*Fragmento proporcionado:*

__________________________________________________

Nuclear necesario
Que Bruselas haya acabado por entender que sólo en las centrales nucleares hay futuro para Europa, es abrir una rendija a la racionalidad
NADA es gratis: es una ley universal de la materia. Vivimos con recursos limitados. Se produce en la medida en que se consume, esto es, en la medida en que se destruye. Nuestro mundo se decide en la gestión de ese juego: ¿en qué combinaciones lo obtenido es preferible a lo que, para obtenerlo, destruimos?
Fijar lo favorable y lo desfavorable en esos nudos de producción y consumo no es una tarea fácil. Y se vuelve casi imposible cuando el cálculo hay que hacerlo bajo la urgencia de las cruciales innovaciones técnicas que definen lo propio del capitalismo desde su nacimiento. La maquinización tuvo sus enemigos feroces en el inicio del siglo XIX inglés, cuando los tejedores ‘luditas’ llamaban a destruir los telares mecánicos como instrumentos del demonio. Una primordial melancolía impregna la visión de aquellas pobres gentes que soñaban alzar un paraíso retornando a la edad de piedra. A lo largo de dos siglos, variedades más o menos pintorescas de tal neobucolismo han ido repuntando en los momentos más ásperos de nuestro duro presente. Es fácil ensoñar paraísos originales cuando se vive en la ingrata tierra. Es aún más fácil que esos soñados paraísos den acceso directo al infierno. Aunque no queramos verlo.

__________________________________________________

*Datos mostrados:*
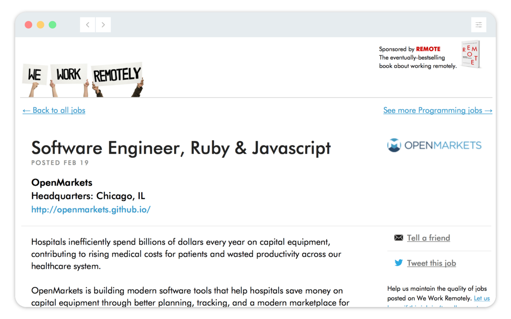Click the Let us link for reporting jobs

__________________________________________________

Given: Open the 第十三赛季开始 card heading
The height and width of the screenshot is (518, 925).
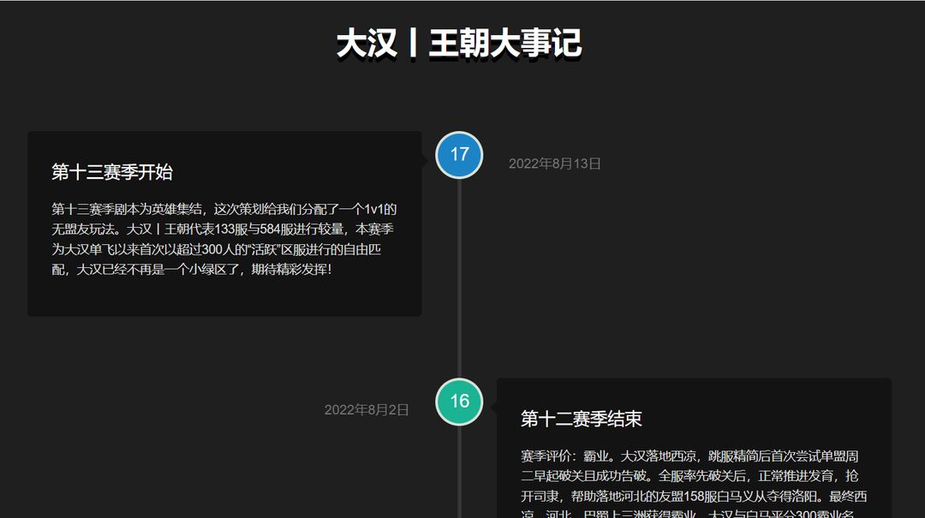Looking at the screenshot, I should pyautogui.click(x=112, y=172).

__________________________________________________

*Tareas pendientes:*
(1) Sustituye "Bruselas" por "la Comisión" al copiar el fragmento sobre la energía nuclear entre "Nuclear necesario" y "para obtenerlo, destruimos?", ambos incluidos.
(2) Responde según el fragmento sobre la energía nuclear:
(a) ¿Qué ley universal de la materia se enuncia?
(b) ¿Qué llamaban a destruir los tejedores luditas?
(c) ¿En qué época y en qué país ocurrió?
Las entradas no tienen ningún papel en esto.

*Respuestas escritas:*
(1)
Nuclear necesario
Que la Comisión haya acabado por entender que sólo en las centrales nucleares hay futuro para Europa, es abrir una rendija a la racionalidad
NADA es gratis: es una ley universal de la materia. Vivimos con recursos limitados. Se produce en la medida en que se consume, esto es, en la medida en que se destruye. Nuestro mundo se decide en la gestión de ese juego: ¿en qué combinaciones lo obtenido es preferible a lo que, para obtenerlo, destruimos?

(2)
(a) Que nada es gratis.
(b) Los telares mecánicos.
(c) A comienzos del siglo XIX, en Inglaterra.